Perkembangan peristilahan tindak pidana di Indonesia
Istilah Peristiwa pidana atau tindak pidana adalah terjemahan dari istilah bahasa belanda strafbaar feit atau delict. Dalam bahasa indonesia, disamping istilah tindak pidana dikenal pula beberapa terjemahan yang lain seperti:[1]
- Tindak pidana (undang-undang No.3 tahun 1971 tentang pemberantasan tindak pidana korupsi.

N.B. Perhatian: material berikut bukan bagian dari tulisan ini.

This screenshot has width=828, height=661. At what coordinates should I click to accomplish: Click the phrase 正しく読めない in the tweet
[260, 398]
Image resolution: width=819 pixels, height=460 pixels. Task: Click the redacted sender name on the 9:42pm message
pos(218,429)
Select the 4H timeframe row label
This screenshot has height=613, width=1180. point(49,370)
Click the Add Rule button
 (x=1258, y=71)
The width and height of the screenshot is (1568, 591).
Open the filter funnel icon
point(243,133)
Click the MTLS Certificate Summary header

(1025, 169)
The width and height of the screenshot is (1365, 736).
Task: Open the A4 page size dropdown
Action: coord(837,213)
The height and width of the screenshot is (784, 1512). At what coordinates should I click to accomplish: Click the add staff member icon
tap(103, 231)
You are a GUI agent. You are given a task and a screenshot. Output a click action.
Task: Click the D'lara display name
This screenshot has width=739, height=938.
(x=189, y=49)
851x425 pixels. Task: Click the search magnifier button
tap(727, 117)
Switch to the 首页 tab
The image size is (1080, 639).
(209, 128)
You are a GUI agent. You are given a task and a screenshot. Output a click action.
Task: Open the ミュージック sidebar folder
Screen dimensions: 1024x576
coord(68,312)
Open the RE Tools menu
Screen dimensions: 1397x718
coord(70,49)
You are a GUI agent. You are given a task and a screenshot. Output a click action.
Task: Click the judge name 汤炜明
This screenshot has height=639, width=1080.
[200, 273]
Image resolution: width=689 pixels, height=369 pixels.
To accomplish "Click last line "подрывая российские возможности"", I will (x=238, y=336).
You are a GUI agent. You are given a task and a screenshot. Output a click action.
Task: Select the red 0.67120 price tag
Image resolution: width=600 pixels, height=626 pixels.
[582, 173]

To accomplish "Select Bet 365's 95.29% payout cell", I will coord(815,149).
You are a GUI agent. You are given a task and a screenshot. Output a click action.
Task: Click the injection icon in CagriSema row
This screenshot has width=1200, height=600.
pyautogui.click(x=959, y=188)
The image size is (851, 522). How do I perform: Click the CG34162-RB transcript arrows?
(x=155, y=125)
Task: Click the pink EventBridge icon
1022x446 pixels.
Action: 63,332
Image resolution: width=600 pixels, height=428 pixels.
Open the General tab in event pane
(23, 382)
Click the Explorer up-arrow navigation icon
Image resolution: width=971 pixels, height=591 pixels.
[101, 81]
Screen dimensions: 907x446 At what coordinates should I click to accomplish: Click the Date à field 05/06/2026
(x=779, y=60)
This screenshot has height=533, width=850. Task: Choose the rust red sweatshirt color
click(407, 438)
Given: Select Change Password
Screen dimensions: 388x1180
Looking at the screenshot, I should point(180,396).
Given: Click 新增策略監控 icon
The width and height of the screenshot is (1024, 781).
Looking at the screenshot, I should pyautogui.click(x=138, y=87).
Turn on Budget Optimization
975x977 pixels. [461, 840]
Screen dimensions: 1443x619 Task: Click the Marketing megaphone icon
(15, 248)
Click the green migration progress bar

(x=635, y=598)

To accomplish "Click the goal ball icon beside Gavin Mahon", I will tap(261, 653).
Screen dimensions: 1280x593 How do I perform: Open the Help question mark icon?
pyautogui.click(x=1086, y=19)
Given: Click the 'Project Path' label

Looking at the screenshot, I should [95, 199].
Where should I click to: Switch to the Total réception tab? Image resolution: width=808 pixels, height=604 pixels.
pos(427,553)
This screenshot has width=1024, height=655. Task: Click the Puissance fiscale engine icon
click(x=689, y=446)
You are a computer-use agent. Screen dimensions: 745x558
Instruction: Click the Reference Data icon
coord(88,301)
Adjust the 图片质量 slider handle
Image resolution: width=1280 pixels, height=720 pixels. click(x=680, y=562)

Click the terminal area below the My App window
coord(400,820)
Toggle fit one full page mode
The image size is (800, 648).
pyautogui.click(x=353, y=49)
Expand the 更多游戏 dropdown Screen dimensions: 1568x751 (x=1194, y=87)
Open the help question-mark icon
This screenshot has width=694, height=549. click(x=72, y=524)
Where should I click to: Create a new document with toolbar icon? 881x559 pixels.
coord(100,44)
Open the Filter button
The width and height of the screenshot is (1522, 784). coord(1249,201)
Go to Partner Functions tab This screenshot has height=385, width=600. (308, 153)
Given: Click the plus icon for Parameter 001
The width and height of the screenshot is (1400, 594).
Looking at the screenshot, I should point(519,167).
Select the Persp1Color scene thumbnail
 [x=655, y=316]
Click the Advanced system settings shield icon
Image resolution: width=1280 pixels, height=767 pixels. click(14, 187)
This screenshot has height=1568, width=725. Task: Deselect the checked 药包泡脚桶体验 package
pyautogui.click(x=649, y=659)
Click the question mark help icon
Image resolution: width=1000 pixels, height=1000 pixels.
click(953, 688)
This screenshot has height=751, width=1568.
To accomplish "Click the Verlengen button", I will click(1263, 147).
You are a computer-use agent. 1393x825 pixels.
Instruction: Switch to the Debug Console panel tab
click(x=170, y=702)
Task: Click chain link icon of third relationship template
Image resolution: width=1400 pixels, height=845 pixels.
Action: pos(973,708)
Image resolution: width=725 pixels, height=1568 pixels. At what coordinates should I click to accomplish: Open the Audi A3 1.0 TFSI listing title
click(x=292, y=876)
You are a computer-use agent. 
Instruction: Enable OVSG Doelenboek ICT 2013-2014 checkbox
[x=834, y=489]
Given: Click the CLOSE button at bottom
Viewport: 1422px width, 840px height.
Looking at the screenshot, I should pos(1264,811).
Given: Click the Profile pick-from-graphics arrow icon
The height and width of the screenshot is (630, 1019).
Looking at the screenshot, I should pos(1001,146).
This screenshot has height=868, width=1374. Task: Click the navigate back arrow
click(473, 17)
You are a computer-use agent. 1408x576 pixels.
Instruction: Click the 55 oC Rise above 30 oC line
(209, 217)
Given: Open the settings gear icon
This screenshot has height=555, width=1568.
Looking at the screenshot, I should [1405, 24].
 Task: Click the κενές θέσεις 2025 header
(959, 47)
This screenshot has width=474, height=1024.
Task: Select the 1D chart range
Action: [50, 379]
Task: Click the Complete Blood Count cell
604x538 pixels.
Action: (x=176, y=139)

- Perbuatan pidana (prof. mulyatno, pidato dies natalis universitas gadjah mada VI tahun 1955 di yogyakarta
- Perbuatan yang dapat di hokum (undang-undang No. 12/Drt tahun 1951, pasal 3, tentang mengubah ordonnantie tijdelijk bijzondere strafbepalingen)
Persyaratan suatu perbuatan dapat dikatakan sebagai tindak pidana
Suatu perbuatan dapat dikatakan sebagai tindak pidana apabila telah memenuhi unsur-unsur dari tindak pidana tersebut, yaitu unsur:[2]
1. Subjek
2. Kesalahan
3. Perbuatan yang bersifat melawan hukum
4. Suatu tindakan yang dilarang atau diharuskan oleh undang-undang dan terhadap pelanggarnya diancam dengan pidana
5. Waktu, tempat dan keadaan
Persyaratan suatu perbuatan dapat dikatakan sebagai tindak pidana menurut para sarjana:
D. Simons:[3]
1. Perbuatan manusia (berbuat atau membiarkan)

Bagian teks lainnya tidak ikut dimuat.